La star WNBA d’aujourd’hui doit donc naviguer entre deux sphères : celle de la performance et celle de la perception. Et ces deux dimensions ne coïncident pas toujours. Clark est un point d’inflexion. Elle symbolise la convergence de plusieurs forces : une explosion statistique, une couverture médiatique inédite, une capacité à capter des publics nouveaux. En 2024, les Indiana Fever ont eu 36 matchs diffusés à l’échelle nationale. A titre de comparaison, les Aces, championnes en titre, en ont eu 22. Clark est une star avant l’impact sportif. Une tête d’affiche avant d’être une leader confirmée. Cela crée un précédent, et redistribue les cartes pour toutes les autres joueuses.

De plus en plus, les stars WNBA doivent savoir gérer leur image en dehors des parquets. Crédit : Lloyd Bishop/NBC

Angel Reese, par exemple, incarne une autre figure de ce nouveau cycle. Plus physique, plus clivante, plus militante aussi. Elle est arrivée en WNBA avec un immense capital médiatique (près de 3M de followers cumulés), et des double-double dès ses premières sorties. Kamilla Cardoso, Paige Bueckers : toutes viennent avec un storytelling déjà en place.

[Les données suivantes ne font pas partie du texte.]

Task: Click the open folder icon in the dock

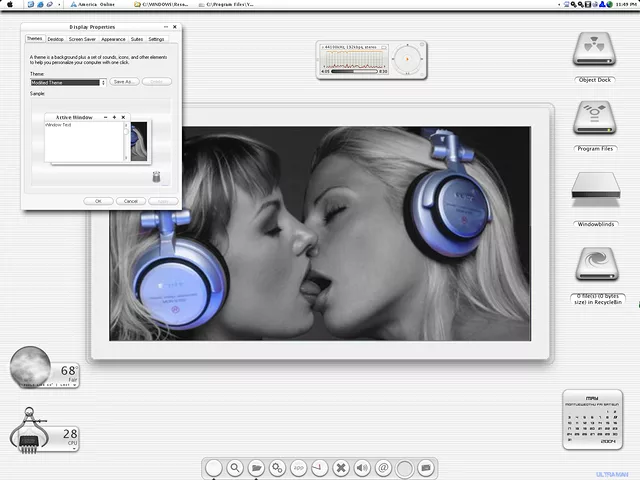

Ce qui émerge, c’est un prototype hybride : joueuse, influenceuse, ambassadrice. Il faut savoir faire, mais aussi savoir dire. Savoir marquer, mais aussi savoir parler. Et cela exige une maîtrise des codes, des images, des plateformes.

Et celles qu’on voit moins ?

Mais toutes ne rentrent pas dans cette nouvelle équation. Des joueuses comme Alyssa Thomas ou Jonquel Jones sont dominantes sans être centrales dans la narration. Thomas a enchaîné les triple-doubles en 2023. Elle était dans la course au MVP. Pourtant, son nom circule peu. Elle joue physique, elle distribue, elle absorbe. Mais elle ne « vend » pas de la même manière.

Ce décalage soulève des questions. La médiatisation doit-elle précéder la reconnaissance sportive ? La ligue doit-elle pousser certaines figures plus que d’autres ? Et surtout : la performance seule suffit-elle encore ?

La réponse semble être non. La star WNBA aujourd’hui est une addition de qualités sportives, de visibilité, de récit. C’est un équilibre mouvant, qui laisse parfois certaines dans l’ombre. L’évolution est réelle, mais elle n’efface pas ce qui existait. Tamika Catchings, Sheryl Swoopes, Maya Moore sont des modèles de stars WNBA qui restent valides. Mais ils ne sont plus exclusifs. Ils cohabitent avec d’autres profils et d’autres langages.

L’avenir est incroyablement prometteur pour ces jeunes athlètes, car elles redéfinissent ce à quoi ressemble le succès dans ce paysage en évolution.” – Becky Hammon, coach des Las Vegas Aces, sur ESPN.

La ligue elle-même change de stratégie. Plus de matchs en primetime, plus de présence sur les réseaux… Le terrain reste le cœur, mais il ne suffit plus. Et cette nouvelle dynamique redéfinit ce qu’on attend d’une star. Finalement, entre Catchings et Clark, il y a moins une opposition qu’une continuité élargie. La star d’aujourd’hui n’est pas forcément plus forte, mais elle est plus multiple. Et c’est cette complexité qui façonne l’avenir de la WNBA.

Être une star WNBA ne repose plus uniquement sur la domination sportive. La reconnaissance passe aussi par l’image, l’exposition et le récit construit autour des joueuses. Ce nouvel équilibre redéfinit les contours du succès et transforme durablement le paysage de la ligue.